すると、すでに入って身を清め終えた男が笑う。
「ああ、きた。待っていたんですよ」
「ごめんなさい。意外と時間がかかって」
「約束は約束。罰は受けてもらいます」
男は女を抱き寄せ、近くにある壁へ手をつかせた。男の手は迷わず女の尻を撫で、閉ざされている蜜壺を開こうとする。

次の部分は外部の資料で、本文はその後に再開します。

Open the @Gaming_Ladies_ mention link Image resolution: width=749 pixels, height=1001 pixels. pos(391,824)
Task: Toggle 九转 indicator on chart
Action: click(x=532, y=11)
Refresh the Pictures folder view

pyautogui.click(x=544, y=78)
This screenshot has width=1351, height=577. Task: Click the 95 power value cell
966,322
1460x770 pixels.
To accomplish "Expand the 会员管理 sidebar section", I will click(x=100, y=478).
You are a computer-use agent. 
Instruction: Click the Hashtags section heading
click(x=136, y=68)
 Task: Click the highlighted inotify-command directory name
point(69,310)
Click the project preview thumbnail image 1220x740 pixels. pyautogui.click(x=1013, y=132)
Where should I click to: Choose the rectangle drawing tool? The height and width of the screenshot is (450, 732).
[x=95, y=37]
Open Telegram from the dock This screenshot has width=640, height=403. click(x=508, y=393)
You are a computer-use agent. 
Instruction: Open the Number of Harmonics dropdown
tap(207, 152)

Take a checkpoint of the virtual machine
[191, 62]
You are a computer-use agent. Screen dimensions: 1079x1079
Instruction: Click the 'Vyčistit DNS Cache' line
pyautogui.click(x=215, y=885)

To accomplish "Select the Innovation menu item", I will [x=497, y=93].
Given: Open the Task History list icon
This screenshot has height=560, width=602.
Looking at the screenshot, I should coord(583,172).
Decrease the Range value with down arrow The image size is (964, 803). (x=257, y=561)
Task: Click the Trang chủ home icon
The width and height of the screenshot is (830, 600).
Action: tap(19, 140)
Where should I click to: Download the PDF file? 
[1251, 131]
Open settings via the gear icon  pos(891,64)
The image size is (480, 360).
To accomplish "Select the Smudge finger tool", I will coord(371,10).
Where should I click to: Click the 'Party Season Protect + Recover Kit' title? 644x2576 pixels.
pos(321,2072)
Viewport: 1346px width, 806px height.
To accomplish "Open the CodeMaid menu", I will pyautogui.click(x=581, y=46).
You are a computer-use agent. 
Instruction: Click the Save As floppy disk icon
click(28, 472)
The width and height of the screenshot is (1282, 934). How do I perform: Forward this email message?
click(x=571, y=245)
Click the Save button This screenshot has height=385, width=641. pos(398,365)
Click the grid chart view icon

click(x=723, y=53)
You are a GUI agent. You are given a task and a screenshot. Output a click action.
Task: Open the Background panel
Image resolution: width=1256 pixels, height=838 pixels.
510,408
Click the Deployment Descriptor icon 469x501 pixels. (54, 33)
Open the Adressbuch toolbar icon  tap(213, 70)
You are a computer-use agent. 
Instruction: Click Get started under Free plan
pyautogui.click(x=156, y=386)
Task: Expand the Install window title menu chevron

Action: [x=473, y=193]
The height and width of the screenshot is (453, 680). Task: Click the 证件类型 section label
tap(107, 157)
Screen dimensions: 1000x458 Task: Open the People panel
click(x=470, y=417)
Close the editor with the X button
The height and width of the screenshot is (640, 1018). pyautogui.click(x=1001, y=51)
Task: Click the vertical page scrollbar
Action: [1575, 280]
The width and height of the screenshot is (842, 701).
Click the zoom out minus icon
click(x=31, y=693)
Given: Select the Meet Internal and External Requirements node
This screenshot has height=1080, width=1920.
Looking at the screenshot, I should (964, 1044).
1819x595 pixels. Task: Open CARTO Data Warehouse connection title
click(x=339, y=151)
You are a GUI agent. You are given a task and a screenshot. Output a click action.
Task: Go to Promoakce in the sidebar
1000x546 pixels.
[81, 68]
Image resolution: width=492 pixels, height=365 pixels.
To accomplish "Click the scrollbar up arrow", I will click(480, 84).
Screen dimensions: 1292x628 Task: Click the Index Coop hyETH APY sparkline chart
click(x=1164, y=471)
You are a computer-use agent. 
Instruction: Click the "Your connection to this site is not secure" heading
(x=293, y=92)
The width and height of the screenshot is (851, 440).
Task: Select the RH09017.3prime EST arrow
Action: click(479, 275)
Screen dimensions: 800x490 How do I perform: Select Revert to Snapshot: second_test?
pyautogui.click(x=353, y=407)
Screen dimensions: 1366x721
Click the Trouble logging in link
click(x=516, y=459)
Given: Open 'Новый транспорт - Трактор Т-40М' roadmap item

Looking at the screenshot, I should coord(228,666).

「ごめんなさい。次は守るから、ぁ…んっ、やぁあっ、そっちはいやぁあっ」
「我慢できたら、いつも通り気持ち良くなれます。入れるから、足を開いてください」
「あっ…あぅうっ…が、まんっ、がまんんっ…はぁあんっ、あっ…ぁんっ…ぃやあぁあああっ」
女は泣きながら絶頂し、男へすがるような眼差しを送る。
「よく頑張りました。辛かったですね。屈辱ですよね。でも、私は体の性別も含めて気に入っていますので」
「あっ…ぅうっ…ぬいて、ください…っ」
「名残惜しいですが、そうですね。ご褒美、です。出しても妊娠しないから、遠慮ないのがいいですね」
「ぁあああっ、んんっ、もっとぉっ…あ、あっ」
「部屋にくるなら、良い玩具をプレゼント、します。偽物ですが、無いよりは慰めになると、いい、ですね」
「なっ、にが、ぁひっ…はっ…ぅうっ」
「後付の張り型。あなたが求めても、叶わない…この、男の象徴です」
「ぁああっ、ぃくっ、いくっ、ほしぃいっ、ふぁあああっ」

世の中には、様々な人で溢れている。対処しきれないと判断した社会は、全てを自己責任とし配慮をやめた。それぞれに必要なものを、自分で選ぶことにした。